Wenn der SPD-Generalsekretär Uli Grötsch und die Landtagskandidatin Christiane Kern am 24. August im „Tutzinger Hof“ in Tutzing reden werden, dann befinden sie sich an einem geschichtsträchtigen Ort:
In dieser Gaststätte fand am 15. November 1891 die erste große Veranstaltung der SPD im Raum Starnberg statt. Eingeladen in die Gaststätte, die damals noch „zum Löwen“ hieß, hatte das „Agitationskomitee für Südbayern“, der Vorläufer des heutigen SPD-Bezirksverbands Oberbayern. Als Redner war der Reichstagsabgeordnete Georg von Vollmar (1850–1922) angekündigt, der auf der „öffentlichen Volksversammlung“ über die Themen „Woran leidet das Volk“ und „Was die Sozialdemokraten wollen“ sprach. An die 200 Zuhörer sind gekommen. Die Veranstaltung in Tutzing, über die der „Land- und Seebote“ ausführlich berichtete, fand auch überregional Beachtung. Auch der „Kemptner Anzeiger“ kommentierte die Rede.

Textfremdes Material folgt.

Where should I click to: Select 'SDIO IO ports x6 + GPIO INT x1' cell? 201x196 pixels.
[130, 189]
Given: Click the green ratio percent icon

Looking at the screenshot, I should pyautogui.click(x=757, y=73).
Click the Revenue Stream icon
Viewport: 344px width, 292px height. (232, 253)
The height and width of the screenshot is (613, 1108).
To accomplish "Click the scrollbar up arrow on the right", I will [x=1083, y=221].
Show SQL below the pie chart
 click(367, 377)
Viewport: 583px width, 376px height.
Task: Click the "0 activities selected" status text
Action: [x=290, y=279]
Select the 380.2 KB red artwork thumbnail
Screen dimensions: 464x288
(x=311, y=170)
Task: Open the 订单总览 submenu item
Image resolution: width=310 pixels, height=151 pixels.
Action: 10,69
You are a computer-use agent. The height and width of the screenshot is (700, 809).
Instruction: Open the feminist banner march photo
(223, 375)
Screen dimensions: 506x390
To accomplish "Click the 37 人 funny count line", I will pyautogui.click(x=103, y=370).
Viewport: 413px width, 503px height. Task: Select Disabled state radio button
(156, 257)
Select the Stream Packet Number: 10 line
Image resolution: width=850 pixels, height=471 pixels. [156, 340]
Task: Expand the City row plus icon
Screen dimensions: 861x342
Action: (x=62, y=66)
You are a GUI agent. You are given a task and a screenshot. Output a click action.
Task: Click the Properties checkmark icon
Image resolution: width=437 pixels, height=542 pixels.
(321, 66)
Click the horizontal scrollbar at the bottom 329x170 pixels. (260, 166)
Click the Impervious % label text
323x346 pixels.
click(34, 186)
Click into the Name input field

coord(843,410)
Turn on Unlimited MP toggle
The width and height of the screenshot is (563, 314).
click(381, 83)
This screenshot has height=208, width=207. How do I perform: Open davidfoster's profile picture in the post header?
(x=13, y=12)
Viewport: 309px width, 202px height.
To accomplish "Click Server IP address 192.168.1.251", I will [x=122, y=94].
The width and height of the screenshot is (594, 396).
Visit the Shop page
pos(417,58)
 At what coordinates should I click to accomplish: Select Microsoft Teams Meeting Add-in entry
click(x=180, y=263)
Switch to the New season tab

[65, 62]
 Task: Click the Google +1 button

Die Tutzinger Rede von Vollmars war tatsächlich von großer Bedeutung für die Sozialdemokratie in Bayern. Erst im Jahr zuvor waren die Bismarckschen Sozialistengesetze ausgelaufen und damit das Verbot für die SPD, sich zu organisieren aufgehoben. Vom 14. bis zum 20. Oktober 1891 fand ein Parteitag in Erfurt statt, an dessen Ende die Verabschiedung des „Erfurter Programms“ mit den zentralen Forderungen der SPD stand. Unter anderem ging es um grundlegende Dinge, wie ein allgemeines und gleiches Wahlrecht anstelle des bisherigen Standeswahlrechts, ein Wahlrecht für Frauen, Gleichberechtigung von Männern und Frauen, weltliche Schulen anstelle von Konfessionsschulen, Schulpflicht, Acht-Stunden-Arbeitstag, Verbot der Kinderarbeit und mehr. Von Vollmar war in Erfurt an der Diskussion beteiligt und startete im November 1891 eine „Agitationsreise“, auf der er für das „Erfurter Programm“ werben und die Gründung von SPD-Gliederungen fördern wollte. Und eben diese Agitationsreise begann er im Tutzinger „Löwen“.
Die zentrale Botschaft Vollmars lautete: „Die Sozialdemokratie hat es sich zur Aufgabe gemacht, die Lebensverhältnisse der Arbeiter zu verbessern und zwar in politischer und ökonomischer Beziehung“. Religion bezeichnete er als Privatsache, was natürlich gerade in der katholischen Presse auf wenig Gegenliebe stieß.
Mit der Botschaft des „Erfurter Programms“ im Gepäck zog Georg von Vollmar von Tutzing aus einige Wochen durch das Land und sorgte in vielen Orten für die Gründung von SPD-Ortsvereinen. Ob die Tutzinger Rede auch der Grund für die Gründer der ersten Ortsvereine im Bezirksamt (heute: Landkreis) Starnberg war, ist nicht bekannt. Aber im Jahr nach seinem Auftritt wurde 1892 in Starnberg ein erster Ortsverein ins Leben gerufen. Gauting folgte 1893.
Ein eigener bayerischer Landesverband bestand 1891 noch nicht. Dieser wurde 1892 gegründet. Erster Landesvorsitzender wurde Georg von Vollmar, der dies bis 1918 blieb. Heute ist Natascha Kohnen Vorsitzende der BayernSPD und Uli Grötsch ihr Generalsekretär. Der „Tutzinger Hof“ ist also die richtige Kulisse für seinen Auftritt.